I went in with pretty low expectations and am pleased to find I'm looking forward to the next episodes. The one thing I'm wondering about is when is it supposed to take place? I was looking at a time line for the 2nd age in the Appendix for ROTK , and it's not like Sauron made his Ring and then next year, bam, Gil Galad and Elendil were fighting him. This takes place over hundreds if not thousands of years, which isn't a problem for the elf characters, but I'm interested to see what it means for the harfoots/humans; is there going to be time jumps, etc?
Review hits pretty much he same notes I felt watching this.
It feels strangely expositionary as a whole. I actually think there's some heart to some of the story beats but at other times it feels alienating (sometimes even within scenes).
World is crafted quite beautifully, really dense and cinematography is stunning. Feels like they are actually going for a wholly cinematic angle which I like. It seems very Jackson-inspired though at the same time I never read the original books (well only the 2nd when I was a kid) so not sure to what extent it is just Tolkien-esque aspects both adaptions are portraying.
The dwarves are my favorite part so far, the rest of the characters didn't register much with me yet.
I do think there's some real threads for the series to build on, I'm just not sure if the creators (or Jeff Bezos) care enough to stray from the path the series is currently on. I'll keep tuning in though, curious to see which direction the show will take.

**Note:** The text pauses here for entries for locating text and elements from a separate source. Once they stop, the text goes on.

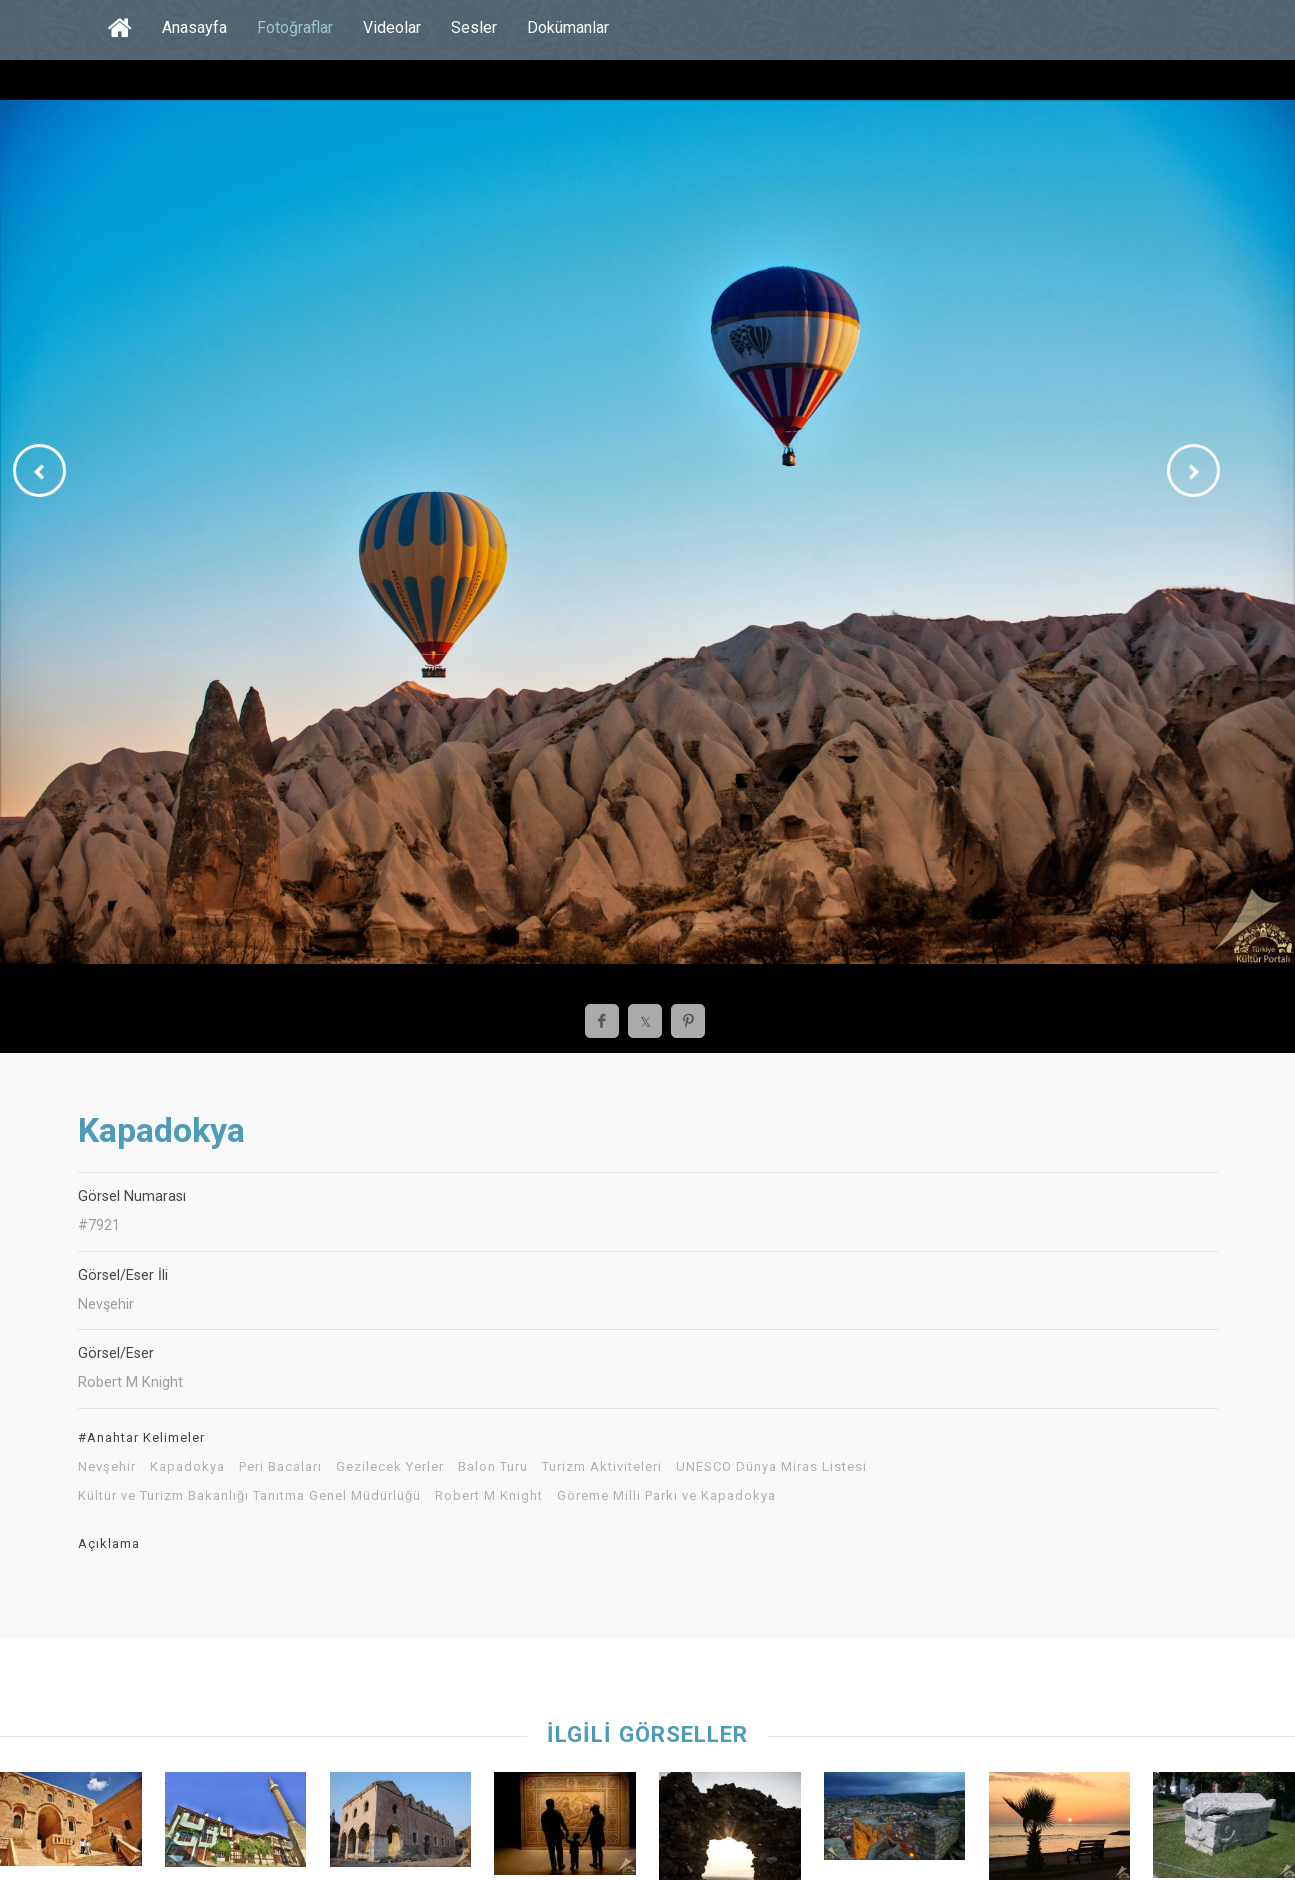 The image size is (1295, 1880). What do you see at coordinates (489, 1496) in the screenshot?
I see `Robert M Knight` at bounding box center [489, 1496].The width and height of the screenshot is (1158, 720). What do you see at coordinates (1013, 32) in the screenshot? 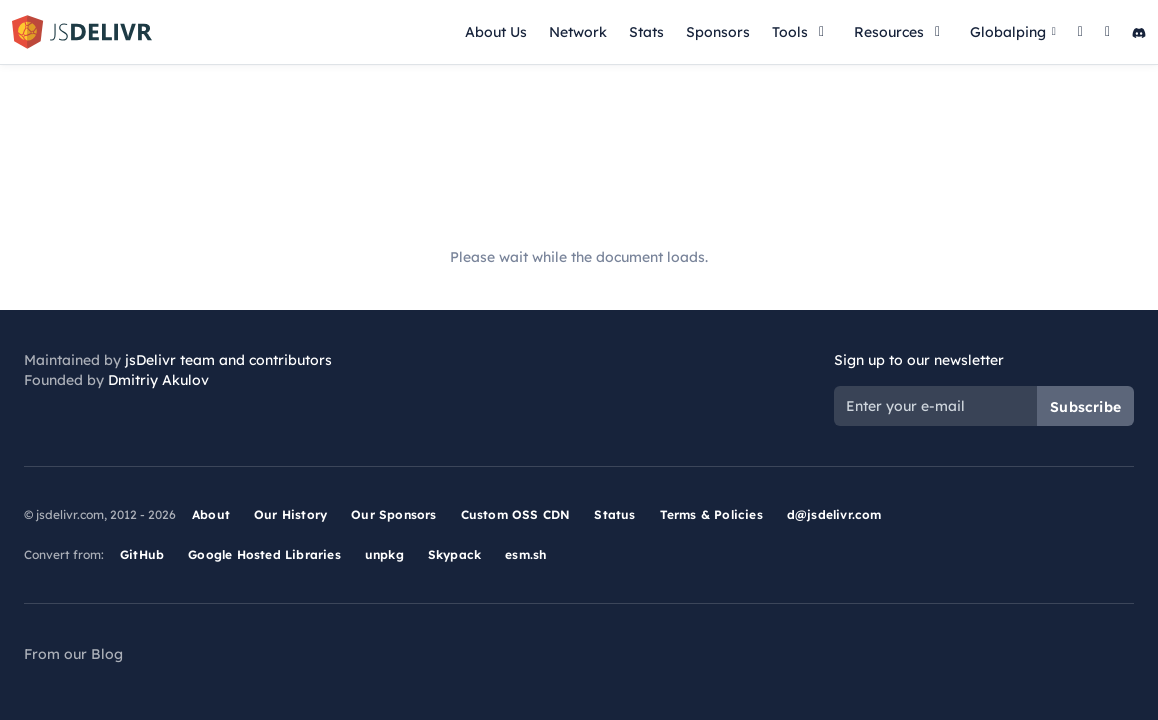
I see `Globalping` at bounding box center [1013, 32].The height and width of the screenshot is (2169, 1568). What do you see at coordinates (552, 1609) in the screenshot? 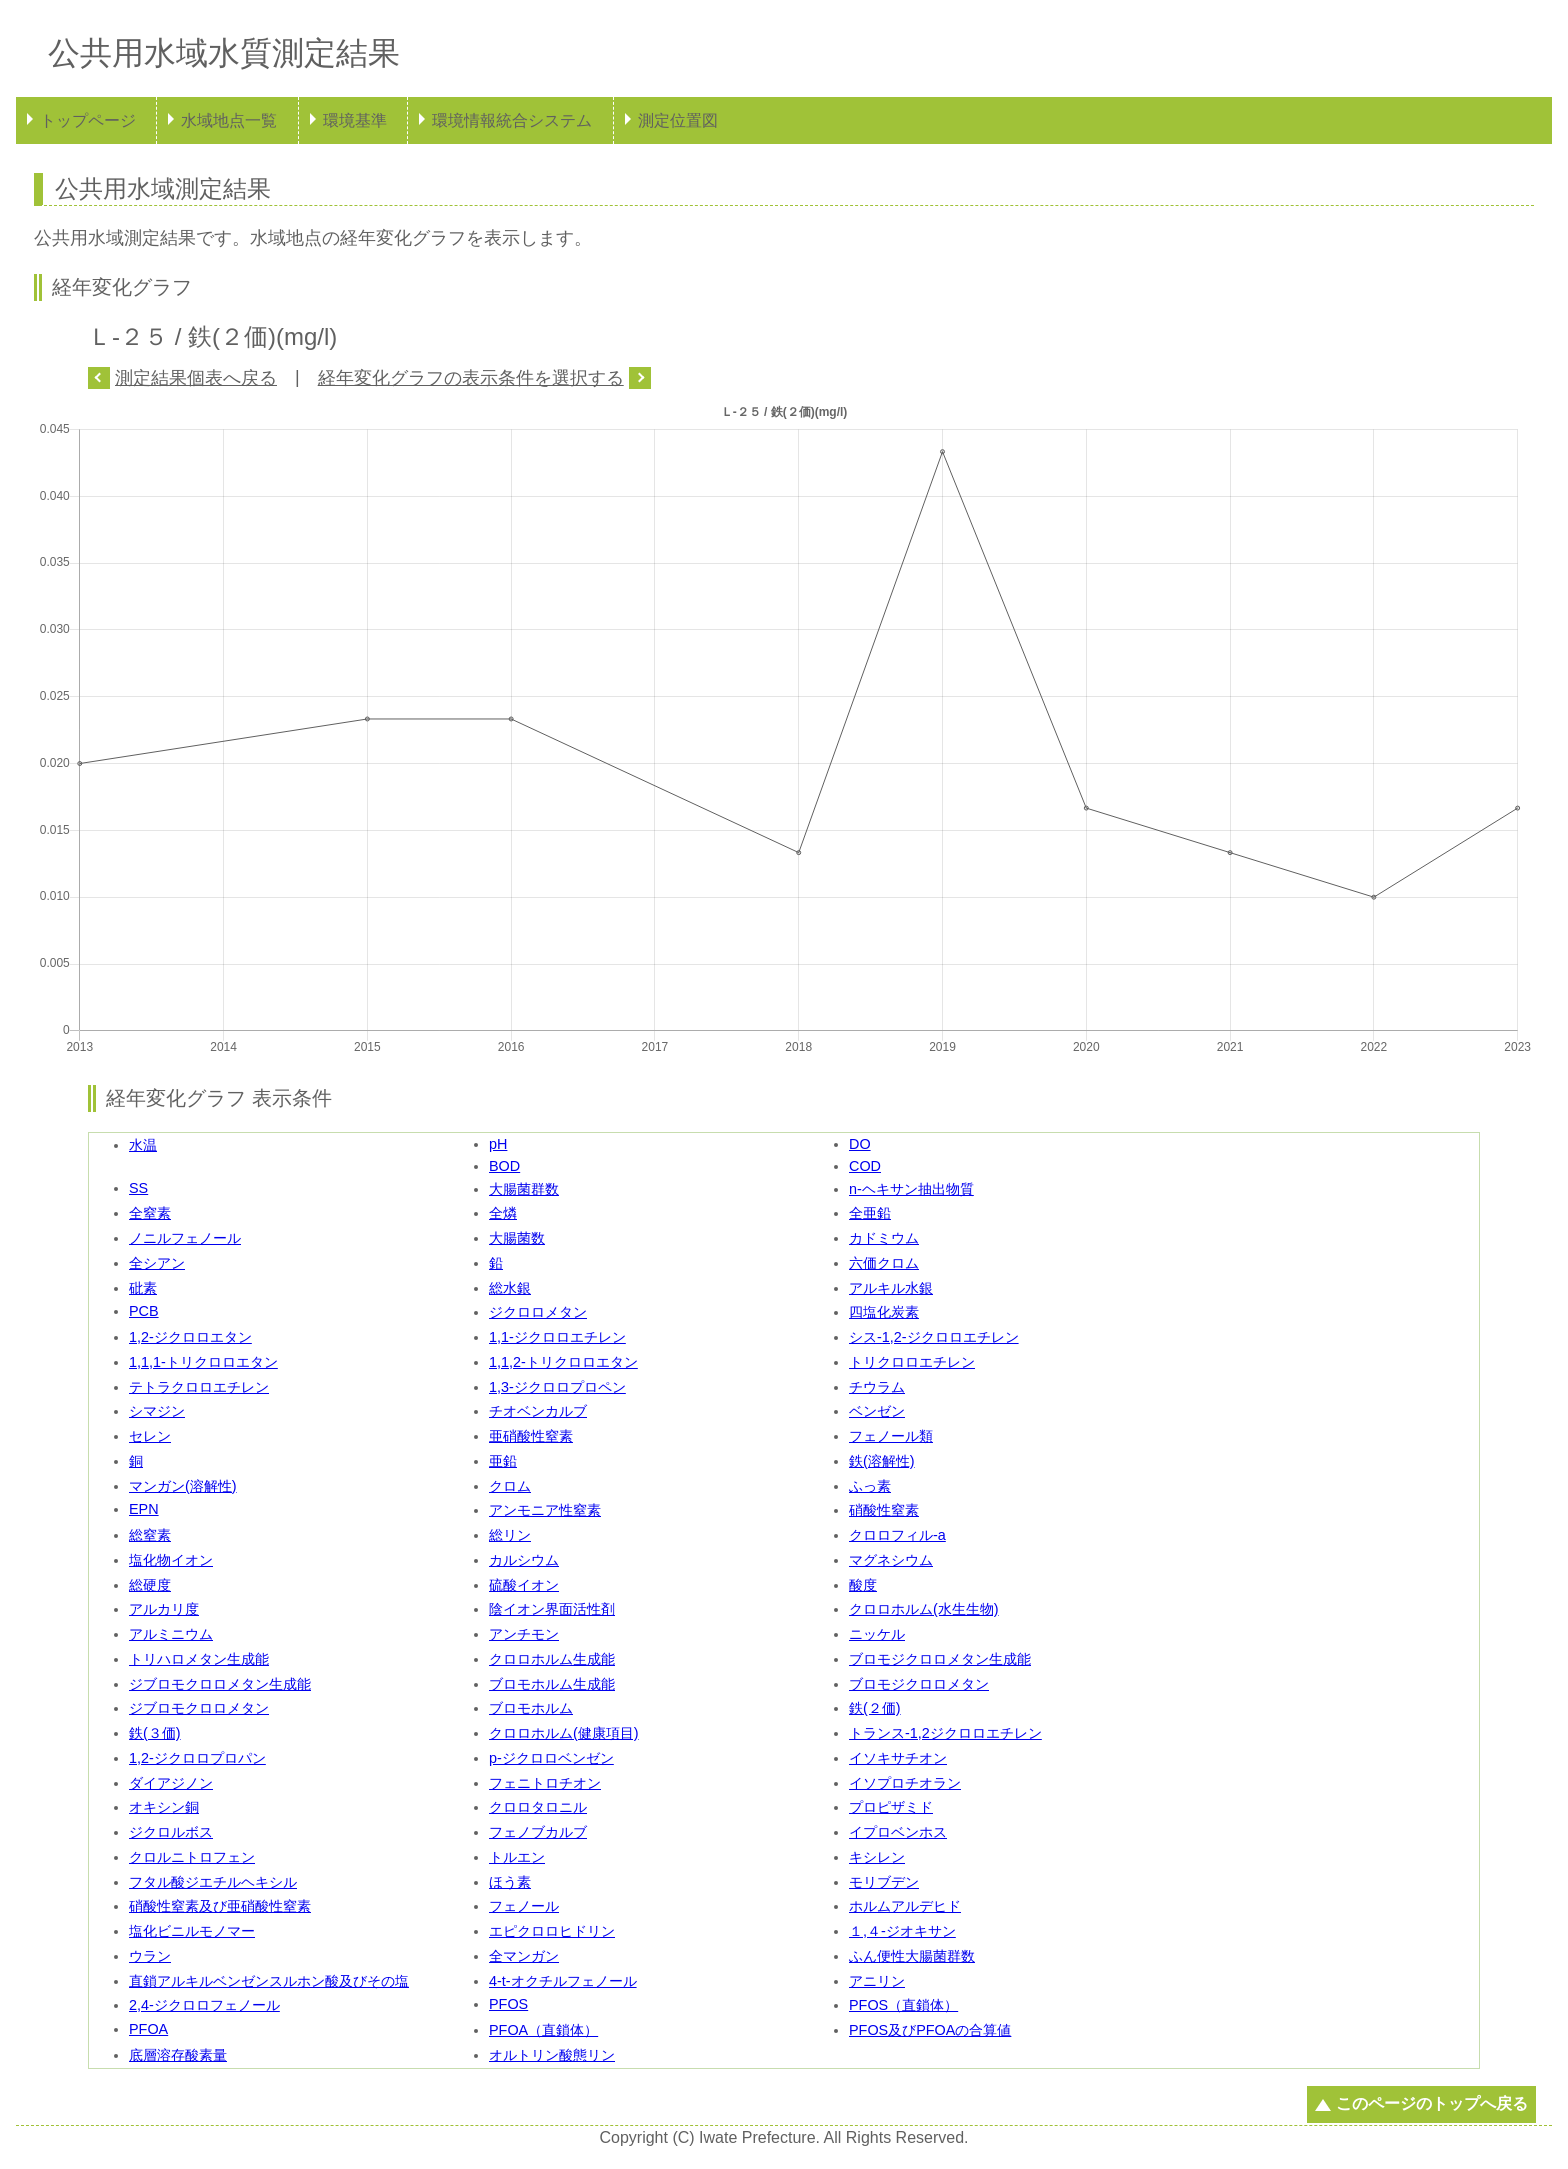
I see `陰イオン界面活性剤` at bounding box center [552, 1609].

Picking up on the second half of this: "it’s odd seeing the Gray Havens (aka Valinor) treated like a place where one goes and has a whole life and career and what not. I always read it as a metaphor for death. "
Yeah, that is more or less right. In LOTR, The Gray Havens is the end-station before you leave (Middle) Earth. But in the time period of this series, it was a vibrant kingdom and not yet a transit station.